Below I'll plot the total rewards for each episode. I'm plotting the rolling average too, in blue.

In [None]:
%matplotlib inline
import matplotlib.pyplot as plt

def running_mean(x, N):
    cumsum = np.cumsum(np.insert(x, 0, 0)) 
    return (cumsum[N:] - cumsum[:-N]) / N

In [None]:
eps, arr = np.array(rewards_list).T
smoothed_arr = running_mean(arr, 10)
plt.plot(eps[-len(smoothed_arr):], smoothed_arr)
plt.plot(eps, arr, color='grey', alpha=0.3)
plt.xlabel('Episode')
plt.ylabel('Total rewards')

In [None]:
eps, arr = np.array(rewards_fake_list).T
smoothed_arr = running_mean(arr, 10)
plt.plot(eps[-len(smoothed_arr):], smoothed_arr)
plt.plot(eps, arr, color='grey', alpha=0.3)
plt.xlabel('Episode')
plt.ylabel('Fake rewards')

In [None]:
eps, arr = np.array(rewards_real_list).T
smoothed_arr = running_mean(arr, 10)
plt.plot(eps[-len(smoothed_arr):], smoothed_arr)
plt.plot(eps, arr, color='grey', alpha=0.3)
plt.xlabel('Episode')
plt.ylabel('Real rewards')

In [None]:
eps, arr = np.array(q_loss_list).T
smoothed_arr = running_mean(arr, 10)
plt.plot(eps[-len(smoothed_arr):], smoothed_arr)
plt.plot(eps, arr, color='grey', alpha=0.3)
plt.xlabel('Episode')
plt.ylabel('Q losses')

In [None]:
eps, arr = np.array(g_loss_list).T
smoothed_arr = running_mean(arr, 10)
plt.plot(eps[-len(smoothed_arr):], smoothed_arr)
plt.plot(eps, arr, color='grey', alpha=0.3)
plt.xlabel('Episode')
plt.ylabel('G losses')

In [None]:
eps, arr = np.array(d_loss_list).T
smoothed_arr = running_mean(arr, 10)
plt.plot(eps[-len(smoothed_arr):], smoothed_arr)
plt.plot(eps, arr, color='grey', alpha=0.3)
plt.xlabel('Episode')
plt.ylabel('D losses')

## Testing

Let's checkout how our trained agent plays the game.

In [55]:
test_episodes = 1
test_max_steps = 20000000000000000000000000000000000000000000000000000000000000000000000000000000000000000000

# # # Create the env after closing it.
# env = gym.make('CartPole-v0')
# # env = gym.make('Acrobot-v1')
env.reset()

with tf.Session() as sess:
    
    # Restore/load the trained model 
    #saver.restore(sess, 'checkpoints/QGAN-cartpole.ckpt')    
    saver.restore(sess, tf.train.latest_checkpoint('checkpoints'))
    
    # iterations
    for ep in range(test_episodes):
        
        # number of env/rob steps
        t = 0
        while t < test_max_steps:
            
            # Rendering the env graphics
            env.render()
            
            # Get action from DQAN
            feed_dict = {model.states: state.reshape((1, *state.shape))}
            actions_logits = sess.run(model.actions_logits, feed_dict)
            action = np.argmax(actions_logits)
            
            # Take action, get new state and reward
            next_state, reward, done, _ = env.step(action)
            
            # The task is done or not;
            if done:
                t = test_max_steps
                env.reset()
                
                # Take one random step to get the pole and cart moving
                state, reward, done, _ = env.step(env.action_space.sample())
            else:
                state = next_state
                t += 1

INFO:tensorflow:Restoring parameters from checkpoints/model.ckpt


In [56]:
# Closing the env
# WARNING: If you close, you can NOT restart again!!!!!!
env.close()

## Extending this to Deep Convolutional QAN

So, Cart-Pole is a pretty simple game.
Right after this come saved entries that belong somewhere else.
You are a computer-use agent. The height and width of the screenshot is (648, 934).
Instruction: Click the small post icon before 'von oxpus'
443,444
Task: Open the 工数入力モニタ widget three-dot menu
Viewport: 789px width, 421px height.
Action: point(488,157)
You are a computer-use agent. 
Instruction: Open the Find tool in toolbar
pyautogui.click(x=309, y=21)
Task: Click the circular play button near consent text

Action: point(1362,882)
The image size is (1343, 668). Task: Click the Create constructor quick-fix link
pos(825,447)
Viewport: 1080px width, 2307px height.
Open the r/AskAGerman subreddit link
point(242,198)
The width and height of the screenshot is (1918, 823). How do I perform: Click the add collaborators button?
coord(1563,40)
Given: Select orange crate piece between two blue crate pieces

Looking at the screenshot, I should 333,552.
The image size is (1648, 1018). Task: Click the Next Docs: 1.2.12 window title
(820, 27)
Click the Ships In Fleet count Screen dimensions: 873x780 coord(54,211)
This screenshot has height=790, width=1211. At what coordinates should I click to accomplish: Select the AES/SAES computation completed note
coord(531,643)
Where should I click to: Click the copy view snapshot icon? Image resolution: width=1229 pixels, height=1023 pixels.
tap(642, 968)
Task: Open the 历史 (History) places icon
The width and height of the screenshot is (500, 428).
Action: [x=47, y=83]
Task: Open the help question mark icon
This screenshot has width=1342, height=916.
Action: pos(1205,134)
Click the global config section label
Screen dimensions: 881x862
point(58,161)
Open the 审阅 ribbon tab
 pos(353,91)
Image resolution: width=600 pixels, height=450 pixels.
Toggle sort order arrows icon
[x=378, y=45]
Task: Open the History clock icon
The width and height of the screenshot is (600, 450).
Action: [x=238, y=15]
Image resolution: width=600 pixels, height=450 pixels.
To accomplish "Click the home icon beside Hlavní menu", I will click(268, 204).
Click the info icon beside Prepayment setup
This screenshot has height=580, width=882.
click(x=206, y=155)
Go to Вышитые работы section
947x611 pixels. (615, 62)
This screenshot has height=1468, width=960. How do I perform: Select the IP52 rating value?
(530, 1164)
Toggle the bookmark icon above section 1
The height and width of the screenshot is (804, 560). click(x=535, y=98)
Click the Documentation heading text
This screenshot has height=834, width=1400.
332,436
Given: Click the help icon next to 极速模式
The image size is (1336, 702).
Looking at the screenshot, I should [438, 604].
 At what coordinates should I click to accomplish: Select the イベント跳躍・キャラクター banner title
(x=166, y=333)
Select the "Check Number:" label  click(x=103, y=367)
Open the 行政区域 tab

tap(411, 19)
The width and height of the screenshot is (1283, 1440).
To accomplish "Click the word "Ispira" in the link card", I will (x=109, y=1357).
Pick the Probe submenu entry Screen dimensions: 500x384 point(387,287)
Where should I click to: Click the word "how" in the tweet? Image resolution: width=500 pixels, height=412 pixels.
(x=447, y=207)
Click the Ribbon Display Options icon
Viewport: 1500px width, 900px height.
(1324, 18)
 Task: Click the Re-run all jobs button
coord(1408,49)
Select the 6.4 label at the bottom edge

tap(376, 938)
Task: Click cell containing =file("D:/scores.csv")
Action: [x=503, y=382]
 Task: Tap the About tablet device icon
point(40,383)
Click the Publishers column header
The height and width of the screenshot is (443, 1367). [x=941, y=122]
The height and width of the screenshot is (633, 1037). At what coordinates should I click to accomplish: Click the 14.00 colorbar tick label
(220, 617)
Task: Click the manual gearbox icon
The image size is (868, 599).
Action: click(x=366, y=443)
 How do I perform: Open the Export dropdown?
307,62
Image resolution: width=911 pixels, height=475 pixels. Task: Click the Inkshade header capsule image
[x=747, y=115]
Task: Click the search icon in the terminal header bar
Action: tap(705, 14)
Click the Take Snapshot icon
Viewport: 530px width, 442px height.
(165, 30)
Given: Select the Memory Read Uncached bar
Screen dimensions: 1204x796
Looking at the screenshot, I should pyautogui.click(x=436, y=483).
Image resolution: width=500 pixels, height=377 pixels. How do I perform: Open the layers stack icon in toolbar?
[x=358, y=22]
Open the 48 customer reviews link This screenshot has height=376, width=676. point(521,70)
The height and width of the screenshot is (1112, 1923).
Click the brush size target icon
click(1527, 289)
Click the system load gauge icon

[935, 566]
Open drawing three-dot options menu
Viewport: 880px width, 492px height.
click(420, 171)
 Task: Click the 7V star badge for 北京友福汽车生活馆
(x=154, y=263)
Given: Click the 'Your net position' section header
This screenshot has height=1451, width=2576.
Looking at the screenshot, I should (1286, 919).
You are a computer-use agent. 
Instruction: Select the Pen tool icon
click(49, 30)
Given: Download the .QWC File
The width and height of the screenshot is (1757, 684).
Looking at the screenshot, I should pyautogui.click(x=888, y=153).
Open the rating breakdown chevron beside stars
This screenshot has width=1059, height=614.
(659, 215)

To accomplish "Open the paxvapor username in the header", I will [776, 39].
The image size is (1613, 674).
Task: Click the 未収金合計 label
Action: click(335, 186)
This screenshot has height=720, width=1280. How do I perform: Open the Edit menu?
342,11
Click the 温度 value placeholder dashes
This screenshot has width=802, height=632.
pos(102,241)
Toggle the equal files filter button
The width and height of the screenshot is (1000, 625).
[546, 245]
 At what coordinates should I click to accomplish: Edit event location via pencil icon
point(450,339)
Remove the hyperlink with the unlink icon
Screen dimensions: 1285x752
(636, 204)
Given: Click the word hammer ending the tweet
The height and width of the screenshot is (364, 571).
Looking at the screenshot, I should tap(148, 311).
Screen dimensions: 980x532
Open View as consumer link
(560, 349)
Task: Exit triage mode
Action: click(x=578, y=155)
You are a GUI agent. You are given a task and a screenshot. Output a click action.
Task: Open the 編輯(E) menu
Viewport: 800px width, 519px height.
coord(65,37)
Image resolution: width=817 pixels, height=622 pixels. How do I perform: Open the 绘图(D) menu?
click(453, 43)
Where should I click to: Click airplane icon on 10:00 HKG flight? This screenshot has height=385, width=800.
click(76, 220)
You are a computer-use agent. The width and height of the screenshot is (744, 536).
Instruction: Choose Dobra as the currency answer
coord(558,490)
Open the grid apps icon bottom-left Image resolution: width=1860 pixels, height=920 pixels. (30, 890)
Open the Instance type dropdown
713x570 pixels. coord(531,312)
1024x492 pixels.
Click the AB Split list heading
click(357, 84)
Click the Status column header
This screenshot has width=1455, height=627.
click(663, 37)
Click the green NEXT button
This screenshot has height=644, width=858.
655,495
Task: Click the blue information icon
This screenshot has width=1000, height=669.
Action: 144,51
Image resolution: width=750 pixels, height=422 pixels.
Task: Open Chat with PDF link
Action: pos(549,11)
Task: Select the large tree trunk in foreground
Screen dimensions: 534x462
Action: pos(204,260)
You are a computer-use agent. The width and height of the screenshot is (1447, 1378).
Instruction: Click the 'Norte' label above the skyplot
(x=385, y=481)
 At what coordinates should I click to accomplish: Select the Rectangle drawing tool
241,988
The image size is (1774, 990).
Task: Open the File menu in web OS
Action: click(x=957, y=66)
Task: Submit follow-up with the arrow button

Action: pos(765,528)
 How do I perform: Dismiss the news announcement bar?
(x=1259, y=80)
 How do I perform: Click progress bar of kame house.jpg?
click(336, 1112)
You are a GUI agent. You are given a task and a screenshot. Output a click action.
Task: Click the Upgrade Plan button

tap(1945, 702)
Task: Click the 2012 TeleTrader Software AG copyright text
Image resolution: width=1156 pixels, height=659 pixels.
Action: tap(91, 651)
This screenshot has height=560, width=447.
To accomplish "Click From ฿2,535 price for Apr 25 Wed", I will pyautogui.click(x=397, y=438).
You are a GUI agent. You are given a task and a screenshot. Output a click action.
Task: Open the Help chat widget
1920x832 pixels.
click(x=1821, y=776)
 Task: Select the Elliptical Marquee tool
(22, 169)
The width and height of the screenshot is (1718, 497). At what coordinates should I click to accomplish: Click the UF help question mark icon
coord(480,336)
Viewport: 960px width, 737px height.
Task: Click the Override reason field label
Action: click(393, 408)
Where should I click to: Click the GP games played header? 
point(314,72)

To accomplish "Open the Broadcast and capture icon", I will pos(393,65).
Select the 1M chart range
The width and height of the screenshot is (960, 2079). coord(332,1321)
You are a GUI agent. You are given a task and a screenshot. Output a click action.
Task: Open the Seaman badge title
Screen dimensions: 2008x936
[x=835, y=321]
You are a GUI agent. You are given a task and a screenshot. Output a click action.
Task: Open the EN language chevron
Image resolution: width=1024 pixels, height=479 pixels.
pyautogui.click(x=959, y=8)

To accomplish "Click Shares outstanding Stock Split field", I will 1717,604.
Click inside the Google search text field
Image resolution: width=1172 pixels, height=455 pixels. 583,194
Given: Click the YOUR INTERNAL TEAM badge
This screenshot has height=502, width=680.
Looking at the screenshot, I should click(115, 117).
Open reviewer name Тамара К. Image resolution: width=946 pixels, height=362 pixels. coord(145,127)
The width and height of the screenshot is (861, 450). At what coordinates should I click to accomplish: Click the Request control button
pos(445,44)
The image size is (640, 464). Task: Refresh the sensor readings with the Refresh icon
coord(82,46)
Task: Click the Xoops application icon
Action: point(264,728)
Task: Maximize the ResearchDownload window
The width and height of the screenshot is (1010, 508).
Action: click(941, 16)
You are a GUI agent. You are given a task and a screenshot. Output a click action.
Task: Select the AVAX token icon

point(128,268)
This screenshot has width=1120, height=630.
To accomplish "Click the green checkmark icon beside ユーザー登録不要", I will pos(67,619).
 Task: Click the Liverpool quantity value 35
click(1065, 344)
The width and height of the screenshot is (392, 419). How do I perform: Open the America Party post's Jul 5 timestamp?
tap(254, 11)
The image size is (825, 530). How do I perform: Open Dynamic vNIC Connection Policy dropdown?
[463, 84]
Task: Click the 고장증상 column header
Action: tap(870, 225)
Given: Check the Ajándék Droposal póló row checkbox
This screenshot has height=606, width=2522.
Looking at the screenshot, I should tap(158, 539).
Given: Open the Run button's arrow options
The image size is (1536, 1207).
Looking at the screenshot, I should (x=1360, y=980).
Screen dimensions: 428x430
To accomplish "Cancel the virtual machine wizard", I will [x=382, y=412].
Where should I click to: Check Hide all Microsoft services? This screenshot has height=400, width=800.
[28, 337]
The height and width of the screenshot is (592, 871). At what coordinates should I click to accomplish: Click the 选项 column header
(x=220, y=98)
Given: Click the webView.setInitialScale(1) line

However, the same model can be used to train an agent to play something much more complicated like Pong or Space Invaders. Instead of a state like we're using here though, you'd want to use convolutional layers to get the state from the screen images.

![Deep Q-Learning Atari](assets/atari-network.png)

I'll leave it as a challenge for you to use deep Q-learning to train an agent to play Atari games. Here's the original paper which will get you started: http://www.davidqiu.com:8888/research/nature14236.pdf.